The proposed regulations layout that employers may request, require, or purchase genetic information as part of health or genetic services so long as the acquisition is reasonably designed to promote health or prevent disease. To be considered “reasonable designed to promote health or prevent disease,” a program must have a reasonable chance of improving the health of, or preventing disease in, the program’s participants. Additionally, it cannot be highly suspect in the method chosen to promote health or prevent disease. For example, collecting information on a health questionnaire without any follow-up information would NOT be considered reasonable designed. A program is also not considered reasonably designed if it imposes an overly burdensome amount of time for participation, requires unreasonably intrusive procedures, or places significant costs related to medical examinations to employees. Perhaps the most glaring is that a program is not considered reasonably designed if it exists merely to shift costs from the covered entity to targeted employees based on their health.
Health Information Acquisition
The proposed rules also allow employers to have wellness programs that request information from the spouses of employees covered under the group health plan regarding their past or present health status in tandem with an inducement in order to be in compliance.

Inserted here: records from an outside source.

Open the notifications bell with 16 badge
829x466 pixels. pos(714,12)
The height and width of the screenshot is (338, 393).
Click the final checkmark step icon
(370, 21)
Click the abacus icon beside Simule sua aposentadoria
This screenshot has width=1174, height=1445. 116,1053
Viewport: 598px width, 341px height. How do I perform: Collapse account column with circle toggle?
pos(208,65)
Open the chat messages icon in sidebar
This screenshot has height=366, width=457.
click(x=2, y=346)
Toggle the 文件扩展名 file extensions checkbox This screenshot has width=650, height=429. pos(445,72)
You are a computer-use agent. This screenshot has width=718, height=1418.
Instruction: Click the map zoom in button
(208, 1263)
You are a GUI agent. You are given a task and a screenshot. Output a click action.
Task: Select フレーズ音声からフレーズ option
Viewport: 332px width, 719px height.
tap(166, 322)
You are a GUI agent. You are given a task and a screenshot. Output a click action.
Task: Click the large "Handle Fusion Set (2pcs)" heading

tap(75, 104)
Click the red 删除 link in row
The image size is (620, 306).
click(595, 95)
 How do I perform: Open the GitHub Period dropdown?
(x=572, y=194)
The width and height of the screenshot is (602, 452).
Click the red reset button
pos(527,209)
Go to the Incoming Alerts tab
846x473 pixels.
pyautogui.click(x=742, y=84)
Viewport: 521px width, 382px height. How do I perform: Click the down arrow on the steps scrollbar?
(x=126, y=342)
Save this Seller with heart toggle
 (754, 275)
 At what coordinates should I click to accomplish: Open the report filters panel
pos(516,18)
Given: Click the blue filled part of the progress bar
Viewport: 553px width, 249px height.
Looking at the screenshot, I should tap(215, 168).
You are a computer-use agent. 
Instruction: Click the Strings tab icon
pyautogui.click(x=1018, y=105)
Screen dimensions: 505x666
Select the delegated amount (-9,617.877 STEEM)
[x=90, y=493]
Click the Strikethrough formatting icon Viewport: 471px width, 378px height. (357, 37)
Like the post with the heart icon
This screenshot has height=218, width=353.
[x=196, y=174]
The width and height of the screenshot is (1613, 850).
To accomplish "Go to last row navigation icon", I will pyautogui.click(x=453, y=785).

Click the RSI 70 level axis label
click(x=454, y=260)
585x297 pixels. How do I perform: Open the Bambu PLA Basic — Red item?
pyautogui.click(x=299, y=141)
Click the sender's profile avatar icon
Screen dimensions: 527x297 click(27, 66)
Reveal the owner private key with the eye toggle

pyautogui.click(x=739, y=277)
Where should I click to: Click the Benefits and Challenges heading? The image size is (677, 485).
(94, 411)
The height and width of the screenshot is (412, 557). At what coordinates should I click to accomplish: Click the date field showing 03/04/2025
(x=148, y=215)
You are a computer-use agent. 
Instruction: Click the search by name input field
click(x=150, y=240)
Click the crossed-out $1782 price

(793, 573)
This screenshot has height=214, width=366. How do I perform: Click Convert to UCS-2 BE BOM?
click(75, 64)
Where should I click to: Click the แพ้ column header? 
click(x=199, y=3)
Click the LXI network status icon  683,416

Participation could be gathered through a medical questionnaire or examination. This information would require written authorization from the spouse describing confidentiality protections and the restrictions the disclosure of genetic information. Participation in the wellness program cannot require an employee or spouse to waive protections of their genetic information in any way.
Under the proposed EEOC rules, the total incentive for an employee and spouse to participate in a wellness program that is part of a group health plan and collects information on current or past health status may not exceed 30 percent of the total cost of the plan in which the employee and any dependents are enrolled.
Under this, an employee and spouse who are enrolled in family coverage that costs $14,000, the maximum incentive the employer may offer the employee and spouse combined is $4,200.
Likewise, the proposed regulations state that the maximum portion of incentive that can be offered to an employee alone may not exceed 30 percent of the total cost of employee-only coverage.
Under the same example, if the employer offers self-only coverage that has a total cost of $6,000, the maximum portion of the $4,200 incentive that may be offered for the employee’s participation is $1,800 (30% of $6,000). The rest of the incentive ($2,400 in this example) may be received for the spouse’s participation in the wellness program.
It is important that employers review their wellness programs to identify any changes that may need to be made should these regulations go into effect as-is. Compliance with wellness incentives under the Affordable Care Act (ACA) does not necessarily mean that a plan is compliant with these rules.